Now if $P=0$, then also $R=0$ (from the definition), therefore $? =$"=". If $R=0$, then also $P=0$, hence similarly $?=$"=". In the case $P\neq 0$ and $R\neq 0$, we can proceed in the following way: divide both sides of the relation by $R^{2}$, and denote $\frac{P}{R}=:T$,

$\beta^{2}T^{2}-(\beta^{2}+1)T + 1 ? 0$

This can be written in the form of a product, that is

$(T-1)\cdot (\beta^{2}T-1) ? 0$

Now we can differentiate three cases:

1. $P=R$: $\Rightarrow T=1$, thus $? =$"="
2. $P: $\Rightarrow T<1$, thus $T-1<0$ and $\beta^{2}T-1<0$, therefore $? =$">"
3. $P>R$: $\Rightarrow T>1$, hence $T-1>0$. Deciding the sign of the second component is somewhat longer. Solving the equation $f(\beta)=\beta^{2}T-1=0$ we get $\beta=\pm\frac{1}{\sqrt{T}}$. The function achieves its minimum at $\beta=0$, so in $(-\infty,0)$ monotonically decreases, and in $(0,\infty)$ monotonically increases, and $f(0)=-1$. Therefore
• if $\beta\in (-\frac{1}{\sqrt{T}},\frac{1}{\sqrt{T}}) \Rightarrow \beta^{2}T-1<0$, that is $? =$"<"
• if $\beta \notin (-\frac{1}{\sqrt{T}},\frac{1}{\sqrt{T}}) \Rightarrow \beta^{2}T-1\geq 0$, i.e. $? =$"$\geq$". So, unless $\beta\in(-\frac{1}{\sqrt{T}},\frac{1}{\sqrt{T}})$, the BEP is greater or equal to $F_{\beta}$.

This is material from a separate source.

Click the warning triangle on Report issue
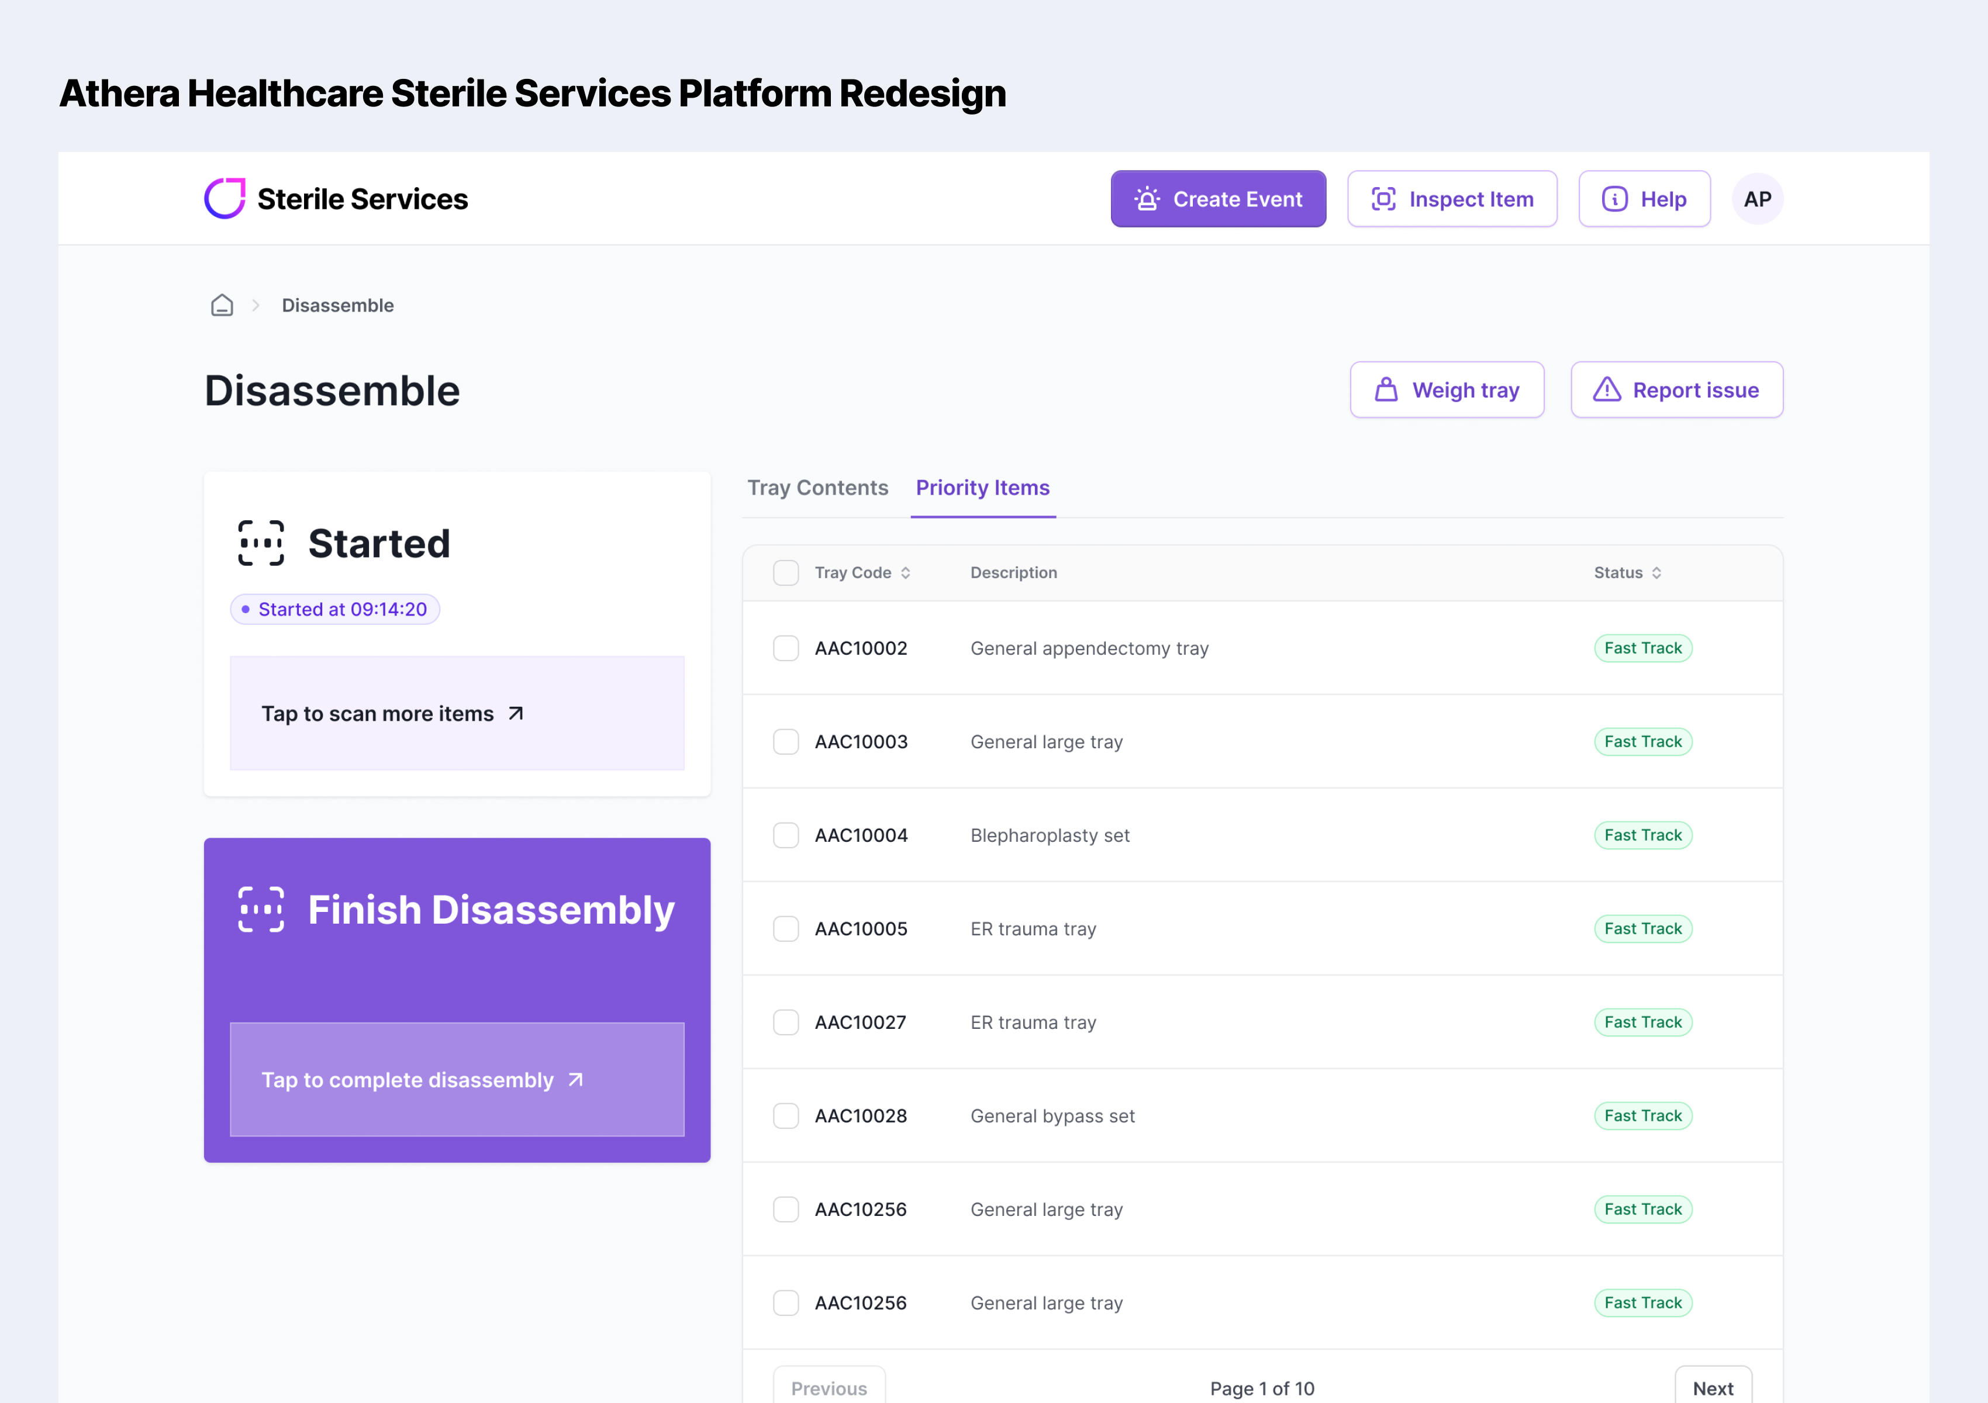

Because $F_{1}$ is just a specific setting of $F_{\beta}$ this is also valid for it. But if we examine the third case (because the other cases do not depend on $\beta$), we see that $\beta\notin (-\frac{1}{\sqrt{T}},\frac{1}{\sqrt{T}})$, because $\beta=1>\frac{1}{\sqrt{T}}$, which means that

$\frac{P+R}{2} \geq \frac{2PR}{P+R},$

that is BEP $\geq F_{1}$ (this could be shown by simply recalling that the arithmetic mean is always greater or equal than the harmonic mean). From these it follows that if the performance of an information retrieval system is computed using $F_{1}$, it will show a lowest performance unless $P=R$.